Text provided
- Owner: Bum Bright
- General manager: Tex Schramm
- Head coach: Tom Landry
- Home stadium: Texas Stadium

Results
- Record: 3–13
- Division place: 5th NFC East
- Playoffs: Did not qualify
- Pro Bowlers: RB Herschel Walker

= 1988 Dallas Cowboys season =

NFL team season

The Dallas Cowboys season was the franchise's 29th season in the National Football League. The team failed to improve on their 7–8 record from 1987, finishing at 3–13 and missing the playoffs for a third consecutive season. The 3–13 record in the 1988 season was the Cowboys' second worst season to that point in team history, surpassed only by its winless inaugural season in 1960.

The 1988 season was the final year for head coach Tom Landry, general manager Tex Schramm, and owner Bum Bright. It also featured the rookie season debut of Michael Irvin, one of the franchise's most accomplished players and a Pro Football Hall of Fame inductee.

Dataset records
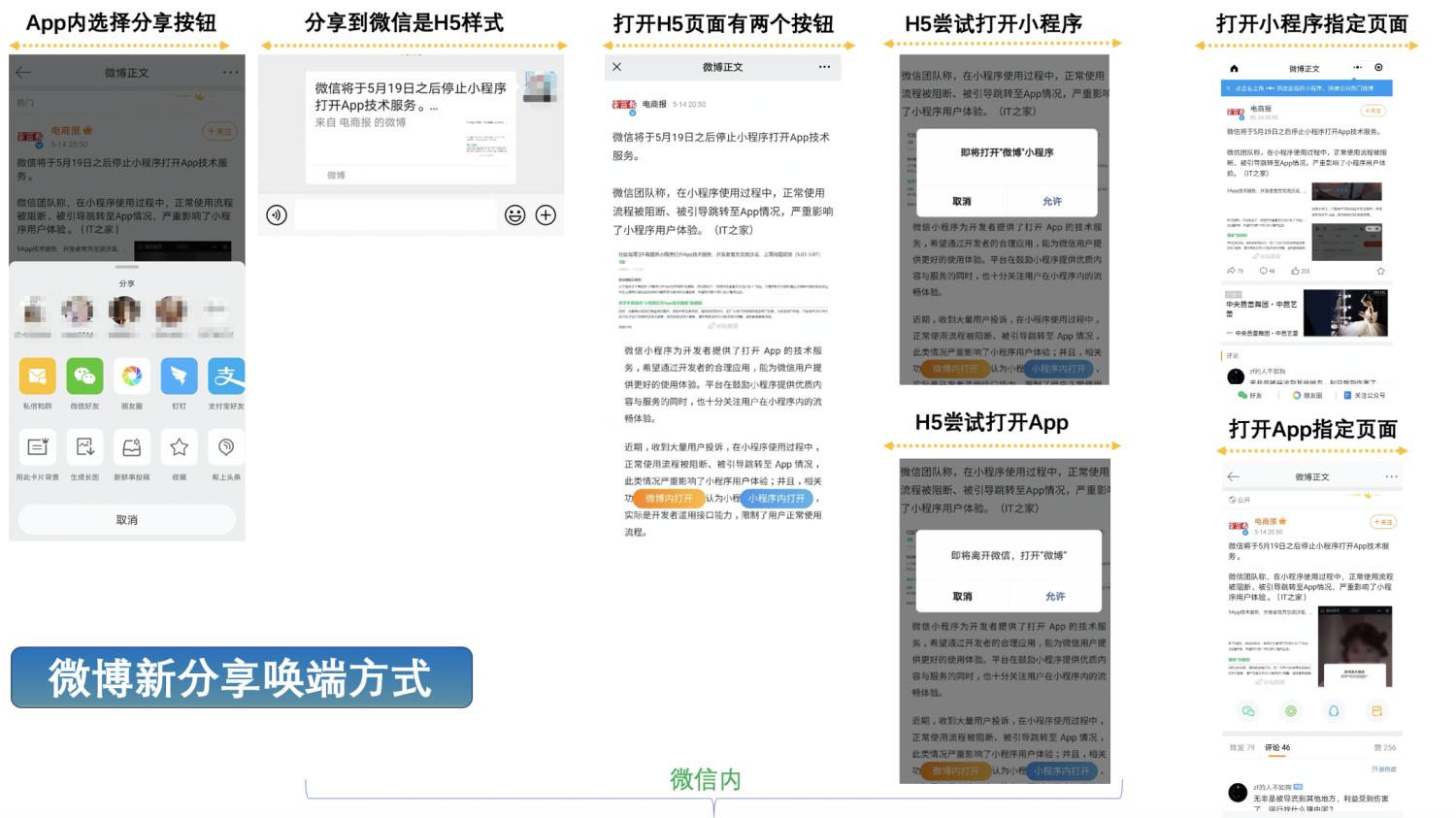1456x818 pixels.
Task: Send via the 私信和群 icon
Action: click(x=37, y=376)
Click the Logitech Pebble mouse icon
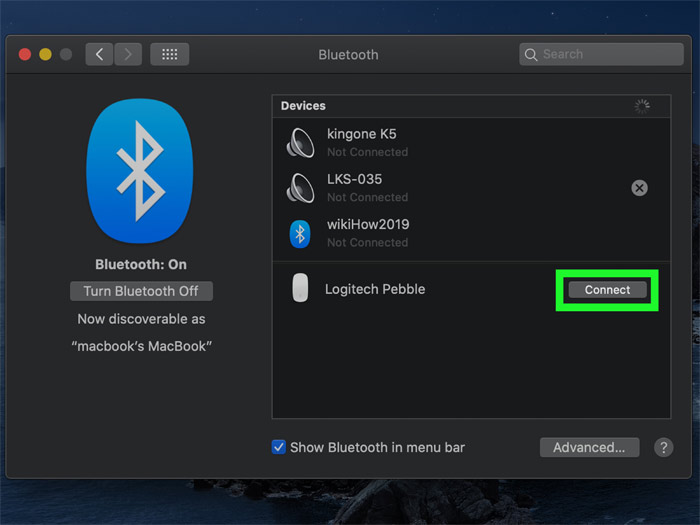The width and height of the screenshot is (700, 525). [x=300, y=289]
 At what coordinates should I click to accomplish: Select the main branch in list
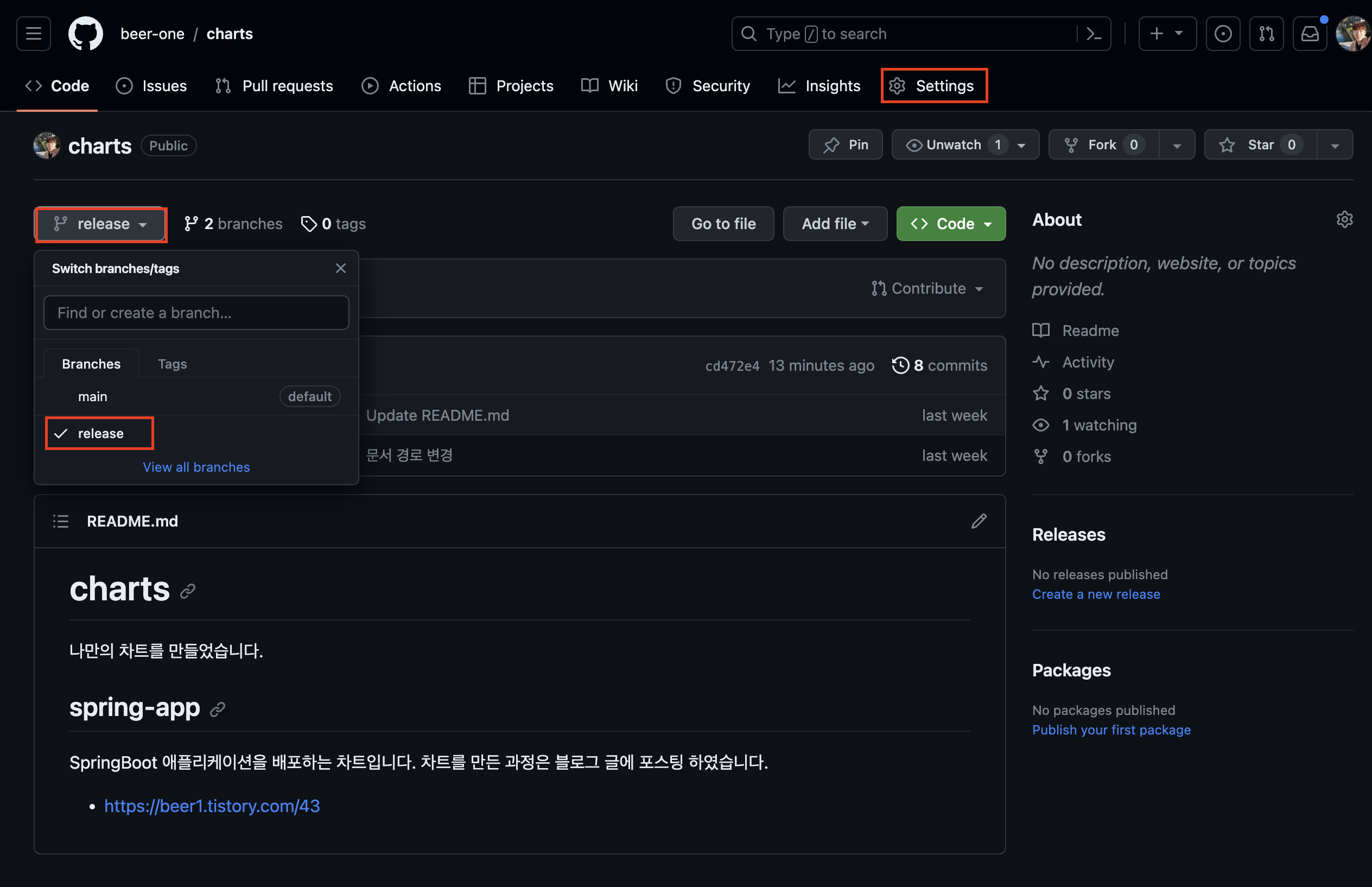click(x=93, y=396)
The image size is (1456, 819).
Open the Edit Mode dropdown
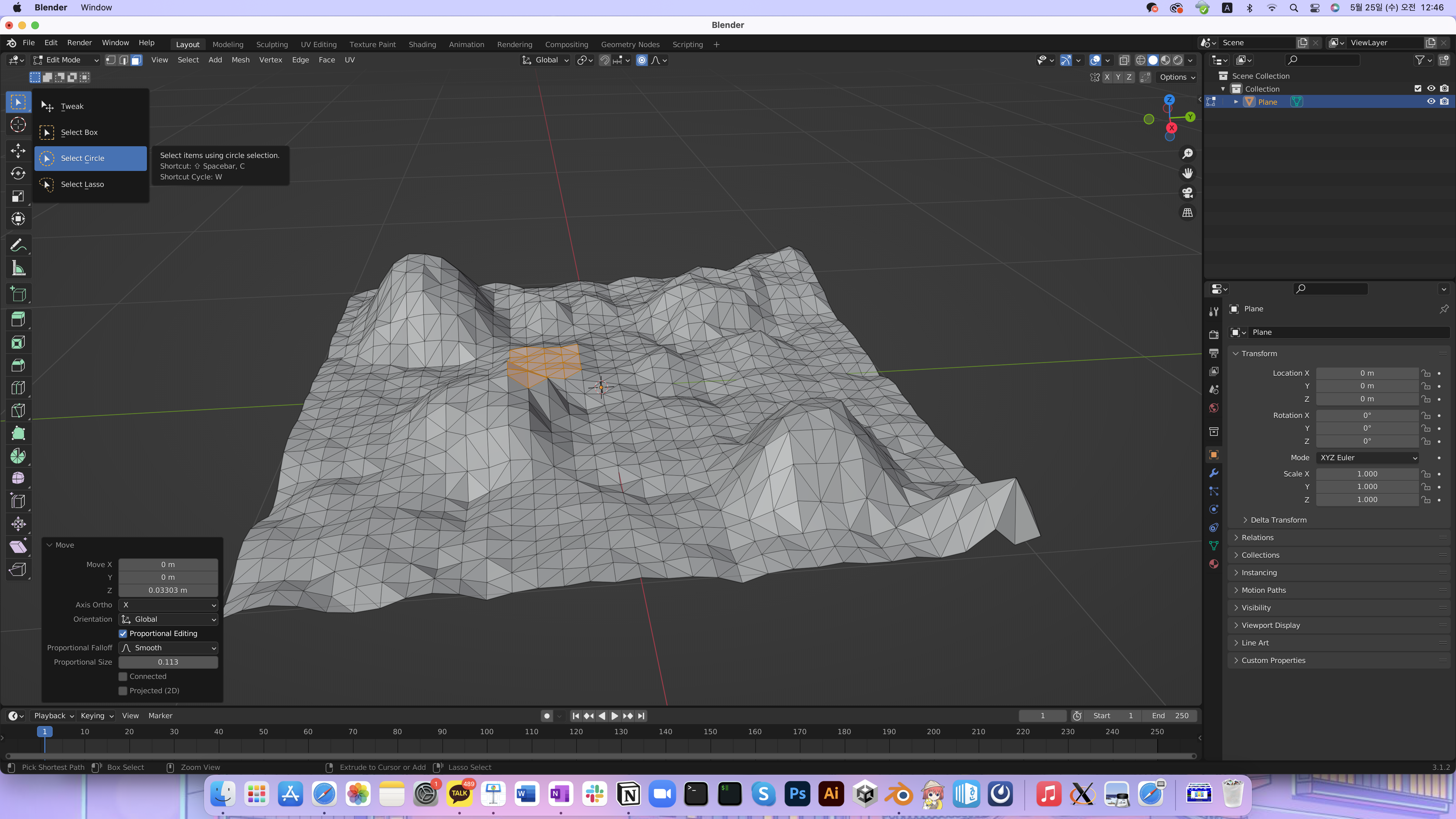(x=66, y=60)
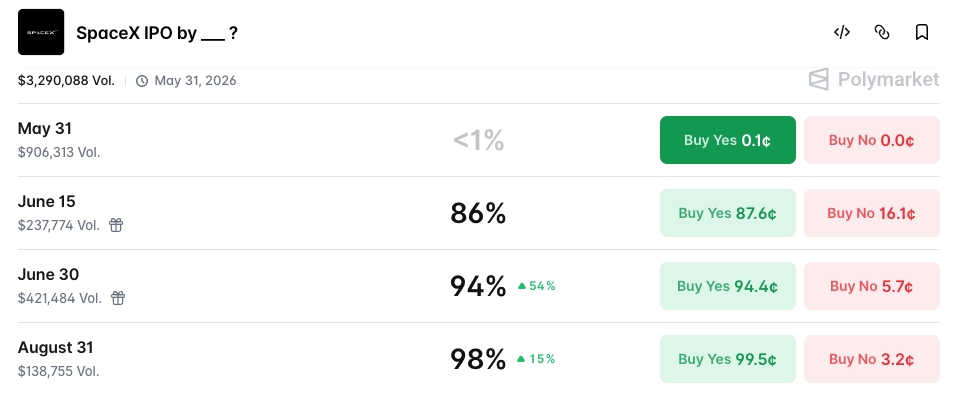Click the 94% probability for June 30
The image size is (954, 393).
coord(478,286)
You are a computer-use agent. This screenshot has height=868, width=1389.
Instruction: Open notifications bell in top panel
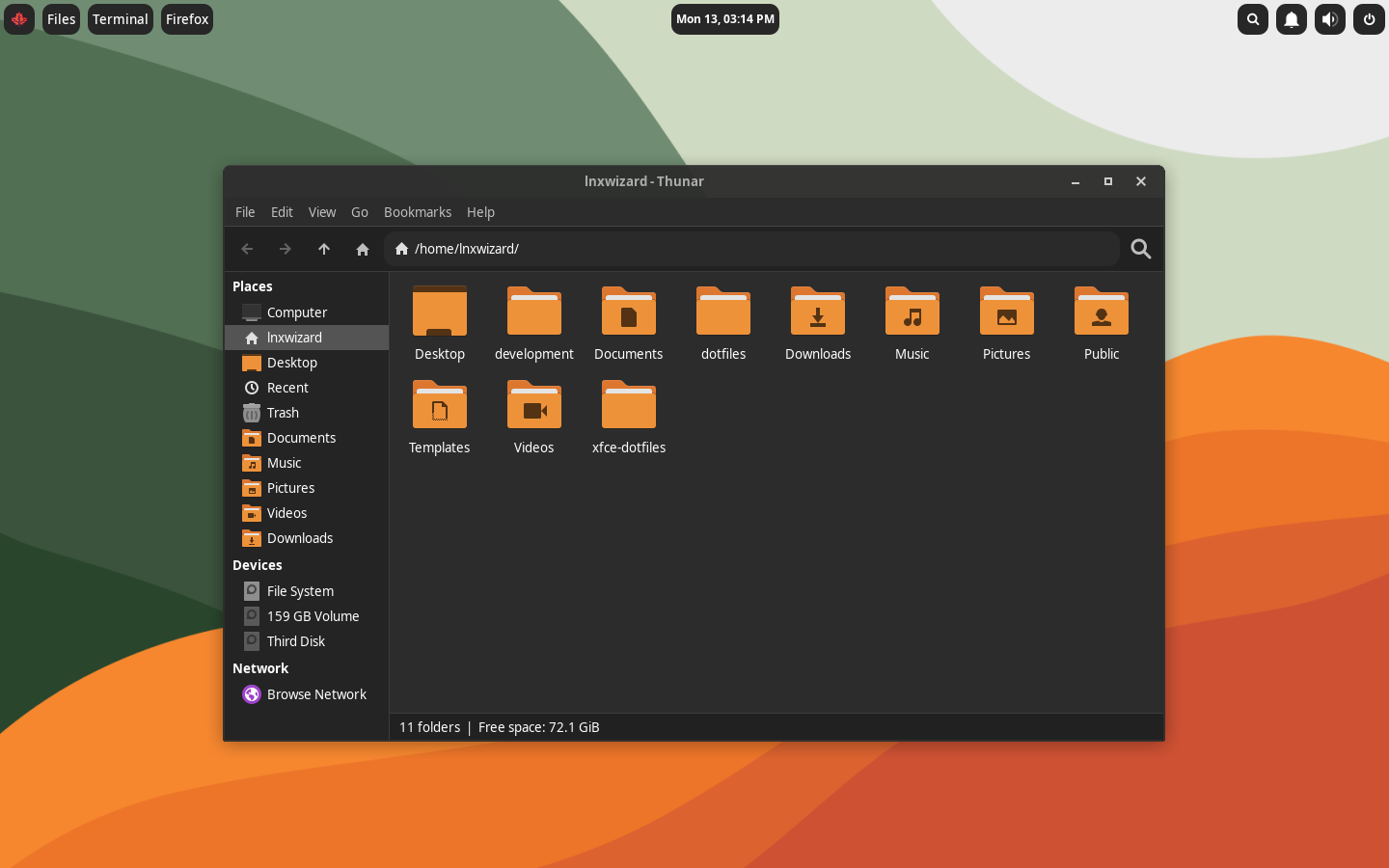coord(1291,19)
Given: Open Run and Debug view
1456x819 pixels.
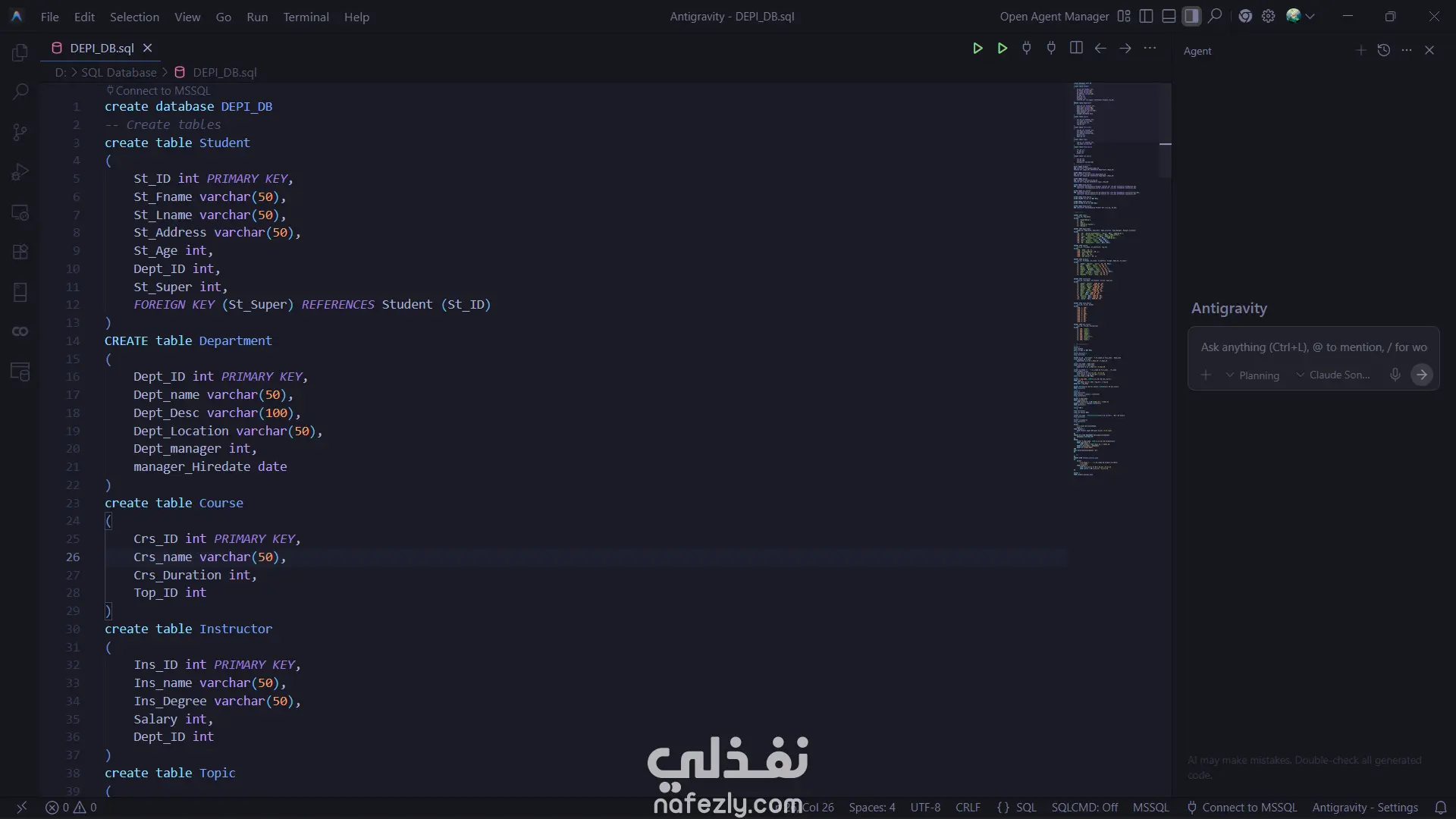Looking at the screenshot, I should 20,172.
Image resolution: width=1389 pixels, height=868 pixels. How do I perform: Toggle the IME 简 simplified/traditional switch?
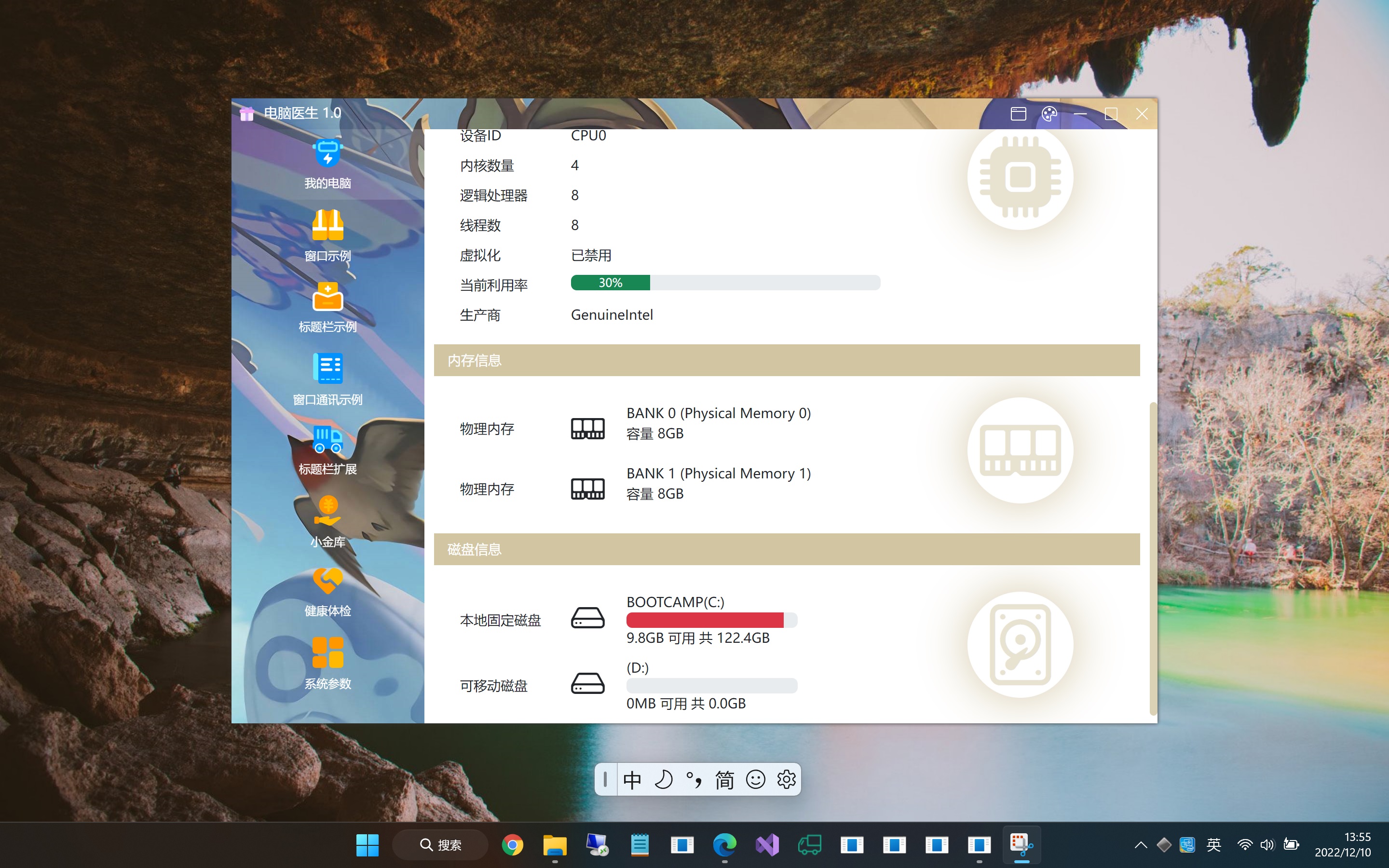[724, 780]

List of tasks
**A)** In the 1988 Dallas Cowboys season text, which player made his rookie debut that season?
**B)** Give the 1988 Dallas Cowboys season text again from "The Dallas Cowboys" up to and including "season in 1960.", renaming "National Football League" as "NFL".

Written responses
**A)** Michael Irvin

**B)**
The Dallas Cowboys season was the franchise's 29th season in the NFL. The team failed to improve on their 7–8 record from 1987, finishing at 3–13 and missing the playoffs for a third consecutive season. The 3–13 record in the 1988 season was the Cowboys' second worst season to that point in team history, surpassed only by its winless inaugural season in 1960.